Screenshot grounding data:
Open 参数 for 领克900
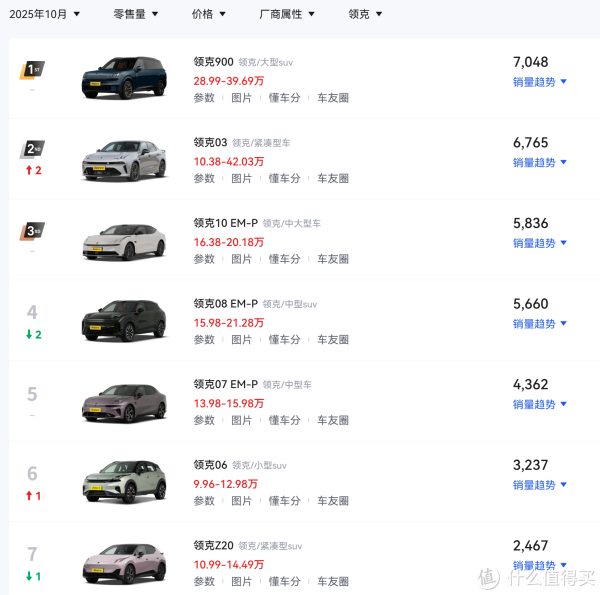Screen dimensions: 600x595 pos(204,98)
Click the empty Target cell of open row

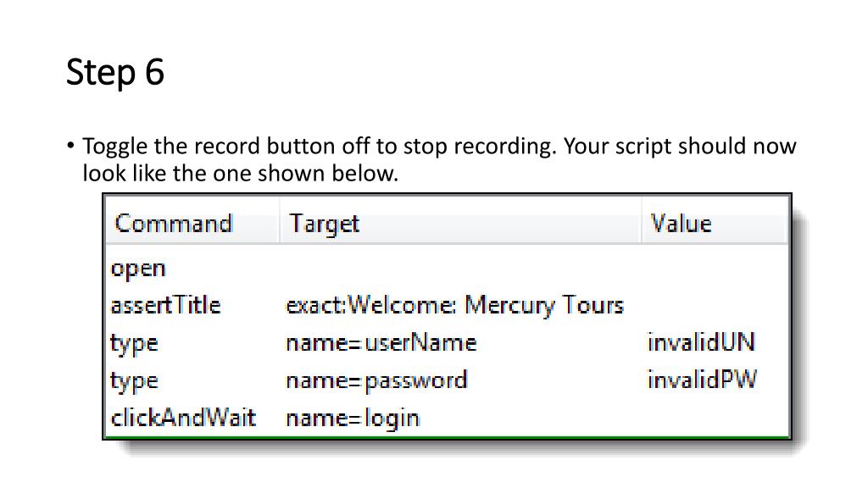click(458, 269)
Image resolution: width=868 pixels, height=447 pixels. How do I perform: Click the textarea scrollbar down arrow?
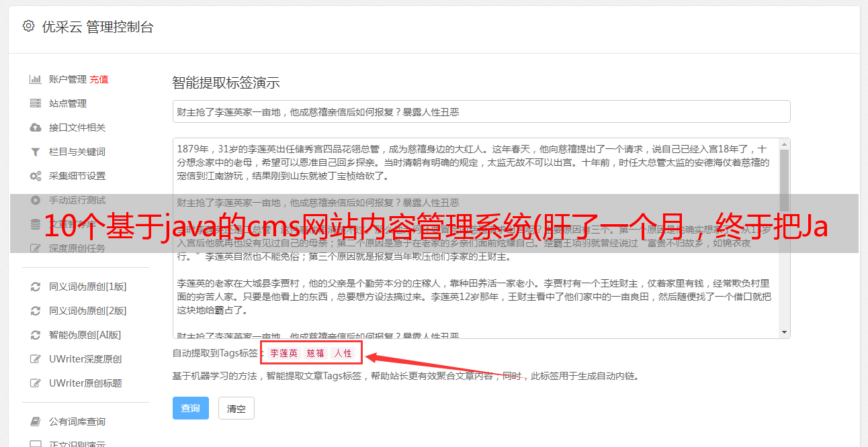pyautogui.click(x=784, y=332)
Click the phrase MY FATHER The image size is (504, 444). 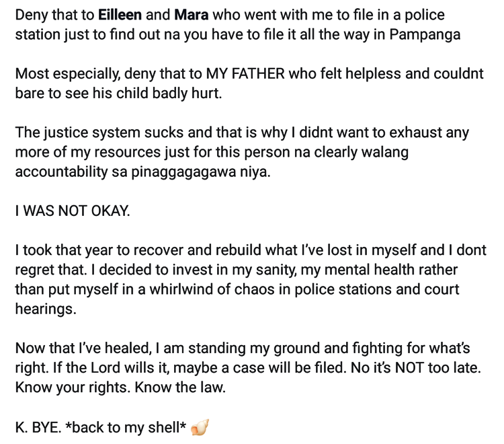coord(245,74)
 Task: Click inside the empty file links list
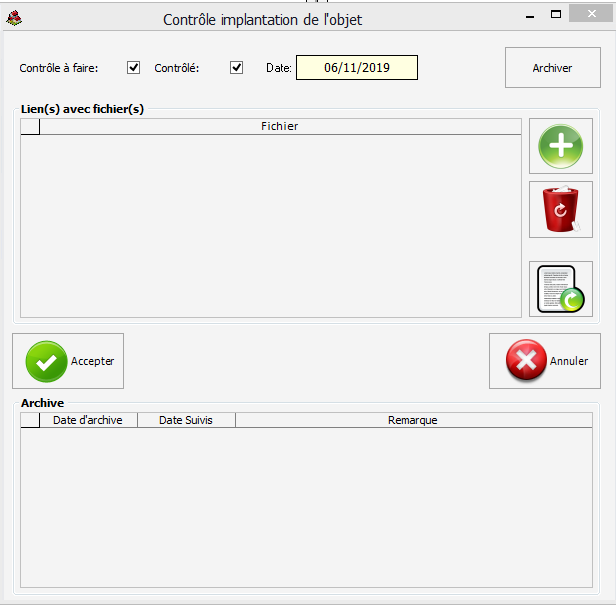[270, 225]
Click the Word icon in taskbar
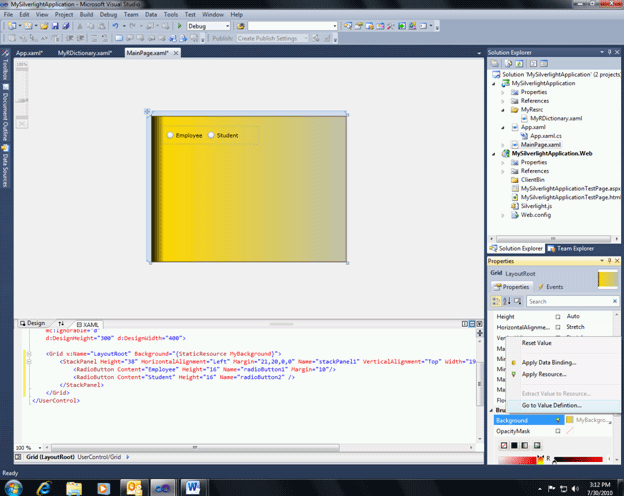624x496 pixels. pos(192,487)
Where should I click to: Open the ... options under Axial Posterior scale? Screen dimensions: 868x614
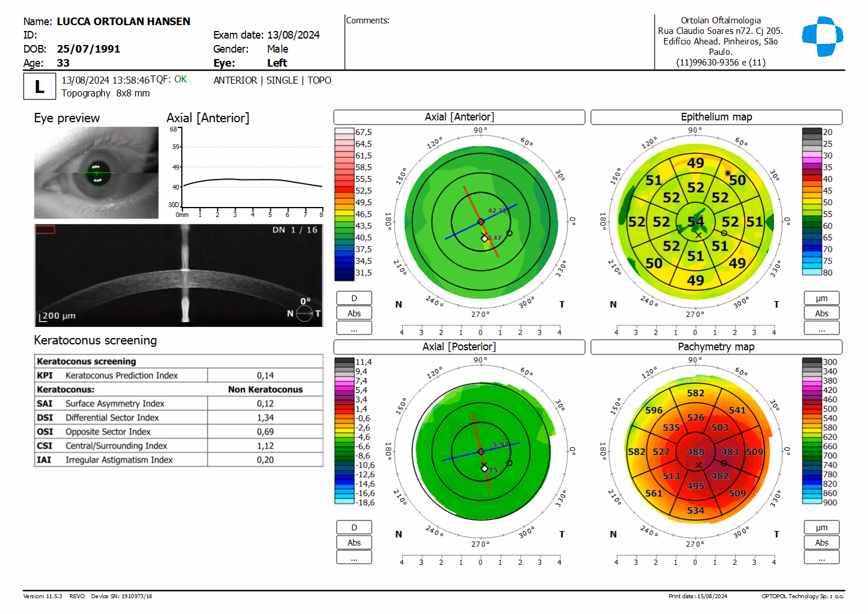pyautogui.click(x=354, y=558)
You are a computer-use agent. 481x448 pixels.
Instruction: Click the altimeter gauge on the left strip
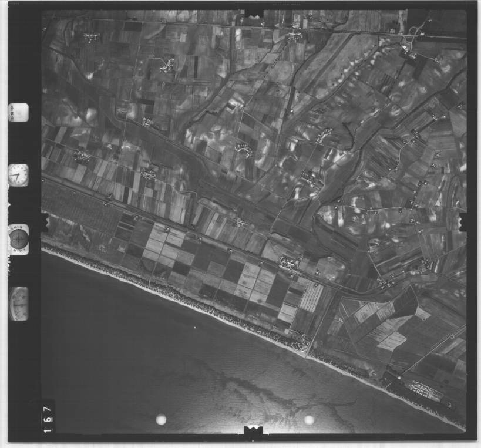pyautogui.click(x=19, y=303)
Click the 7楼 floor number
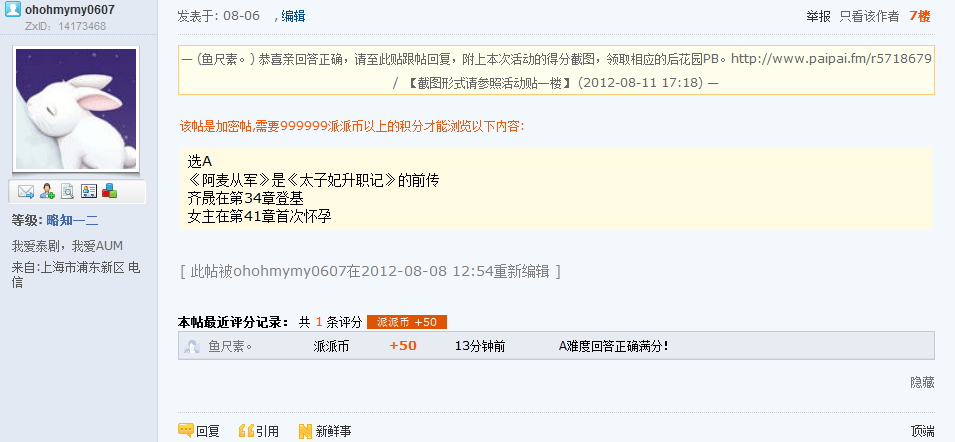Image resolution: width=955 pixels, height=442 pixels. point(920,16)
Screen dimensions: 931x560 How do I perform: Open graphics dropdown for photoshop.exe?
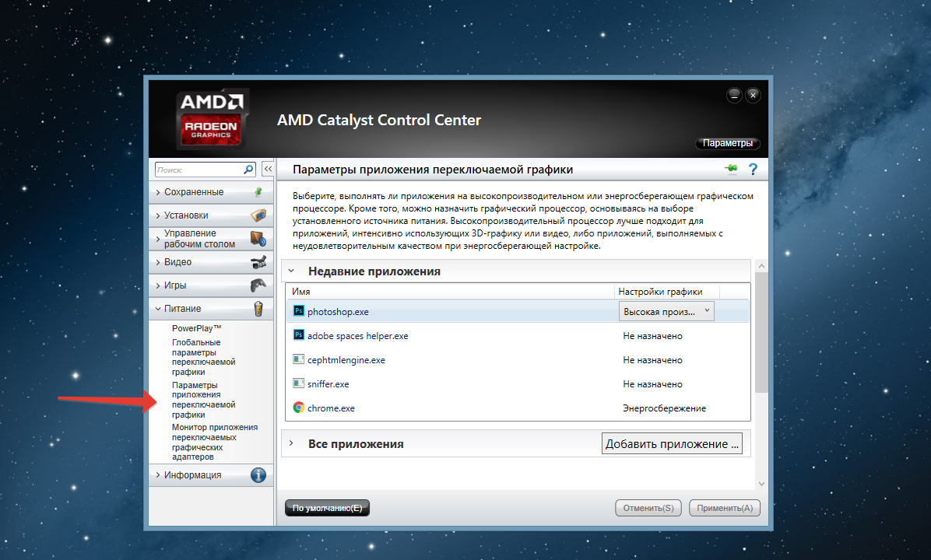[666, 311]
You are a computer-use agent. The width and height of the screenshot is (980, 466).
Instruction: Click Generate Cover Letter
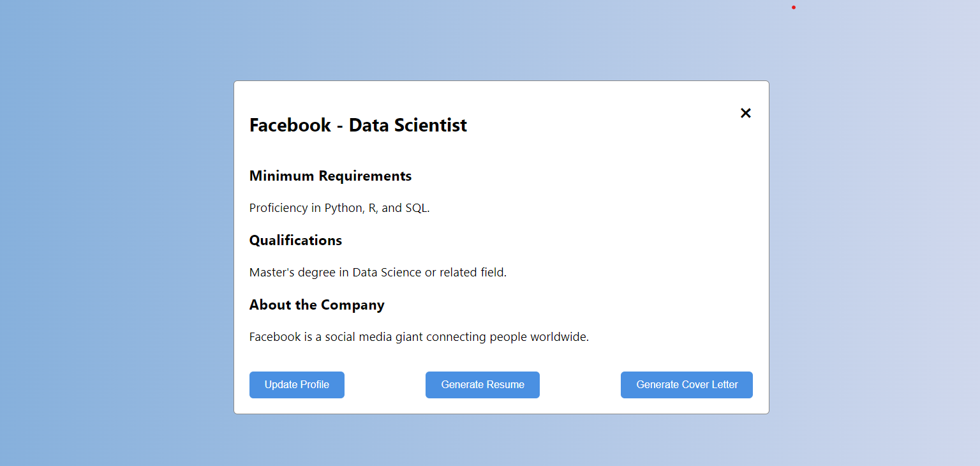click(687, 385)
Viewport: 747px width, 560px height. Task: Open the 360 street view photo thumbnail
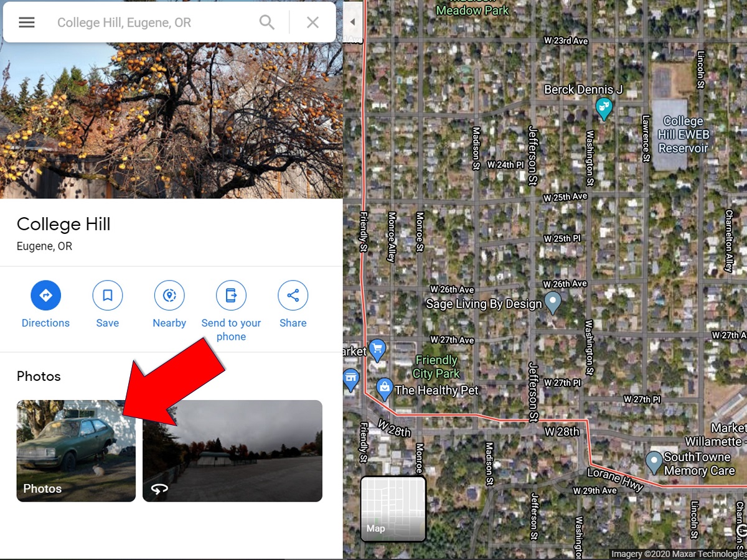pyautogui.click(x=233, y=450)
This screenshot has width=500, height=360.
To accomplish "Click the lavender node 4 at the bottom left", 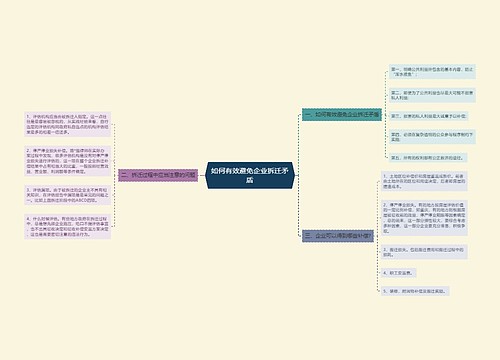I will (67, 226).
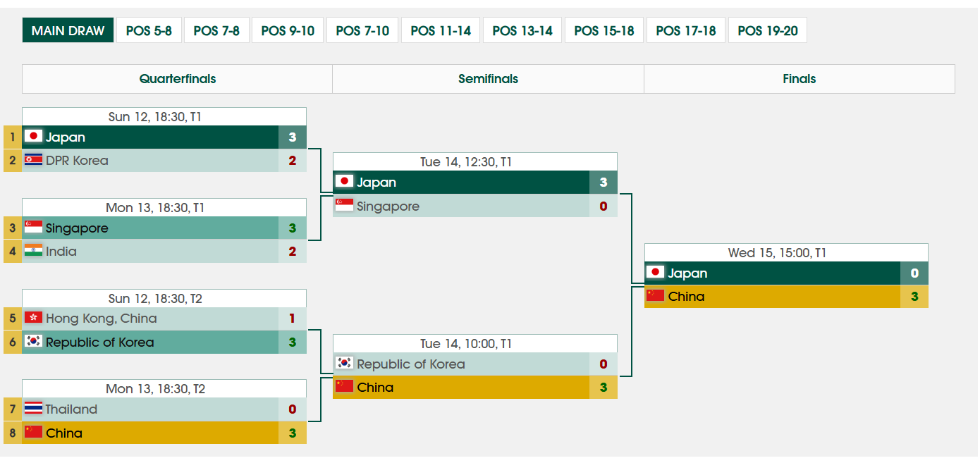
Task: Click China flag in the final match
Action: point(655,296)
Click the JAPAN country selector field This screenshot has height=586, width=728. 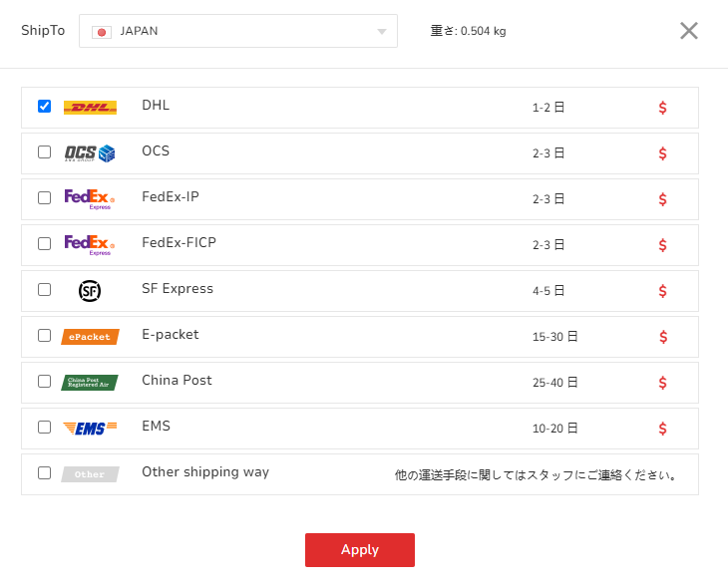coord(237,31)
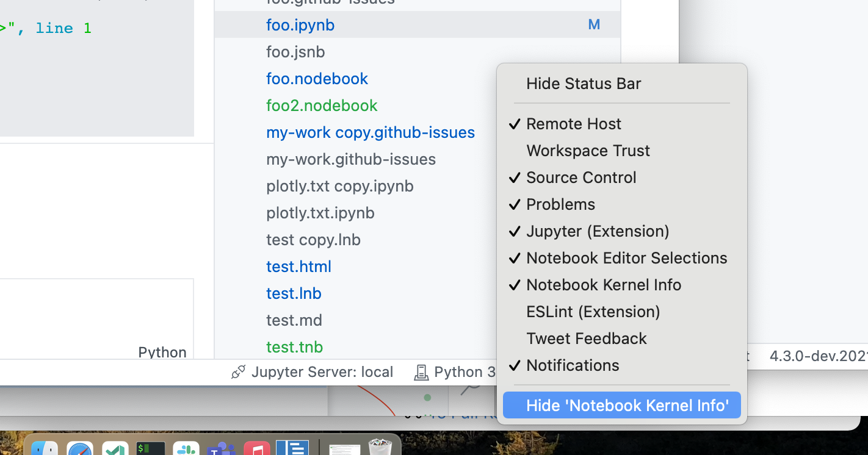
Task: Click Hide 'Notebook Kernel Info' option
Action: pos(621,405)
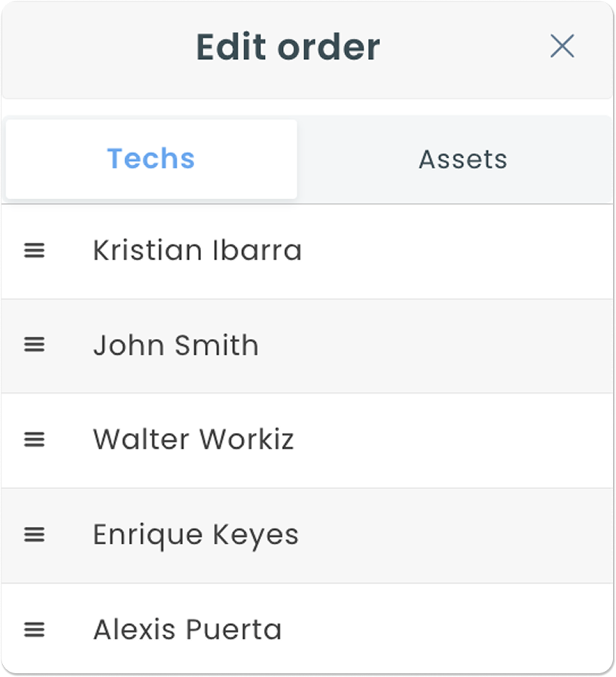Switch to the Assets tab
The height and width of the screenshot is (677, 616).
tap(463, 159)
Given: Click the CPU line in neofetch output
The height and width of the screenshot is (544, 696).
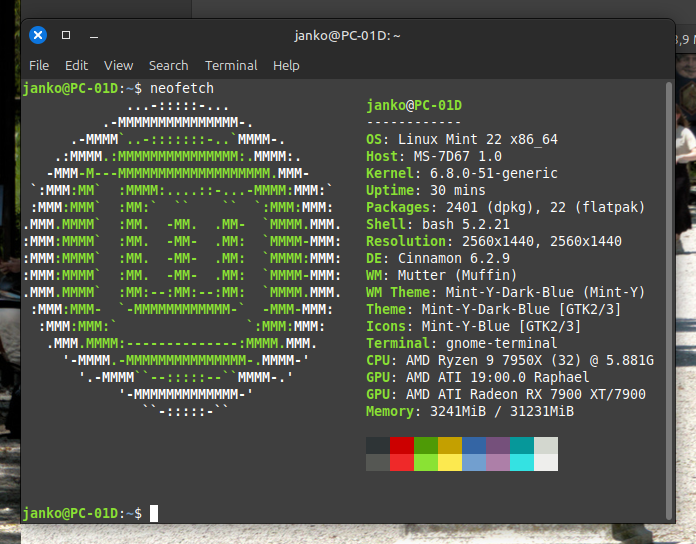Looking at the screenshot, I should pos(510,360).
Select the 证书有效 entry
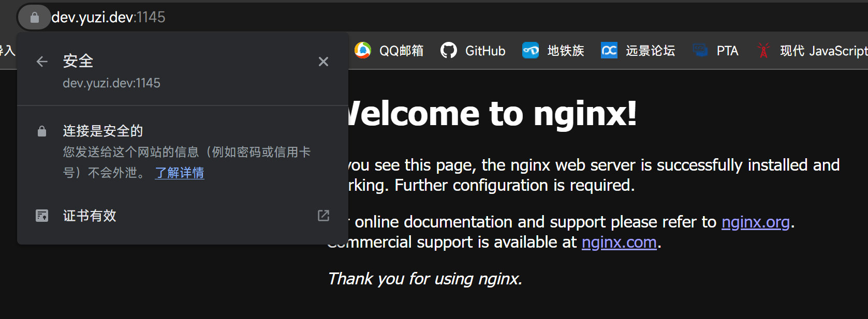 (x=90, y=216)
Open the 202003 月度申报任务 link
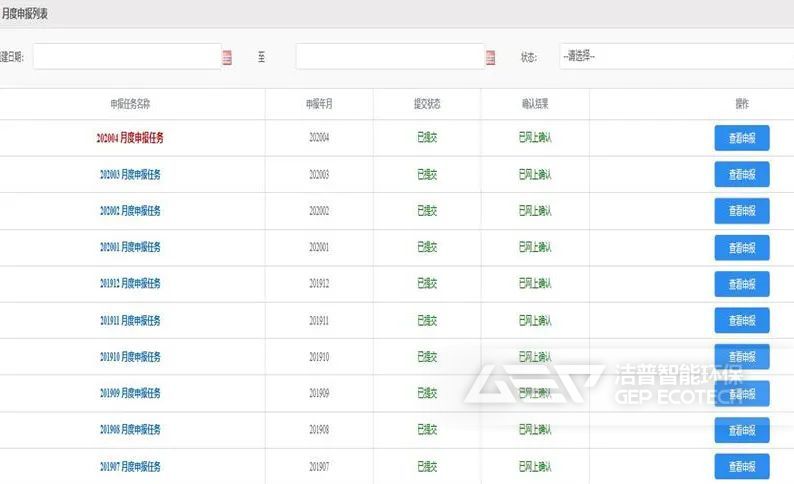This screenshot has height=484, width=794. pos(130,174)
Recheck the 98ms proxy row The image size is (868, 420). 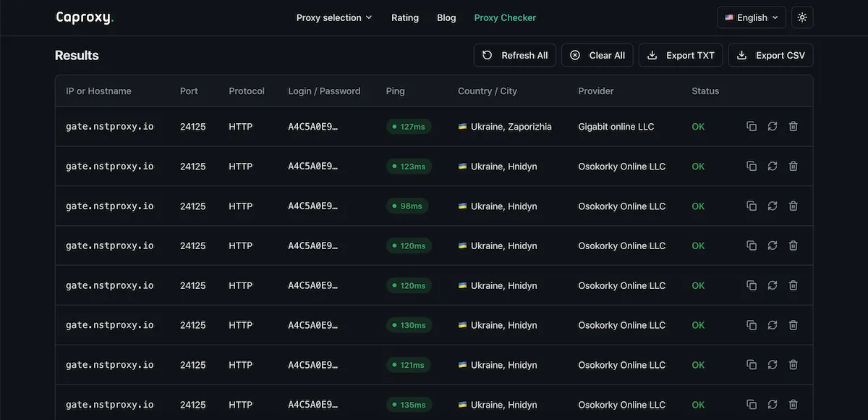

_Task requirements_:
All lines above in which the word "agent" occurs should be identified and copied.

_Answer below_:
You are a computer-use agent. 481x448 pixels.
You are a computer-use agent. The width and height of the screenshot is (980, 466).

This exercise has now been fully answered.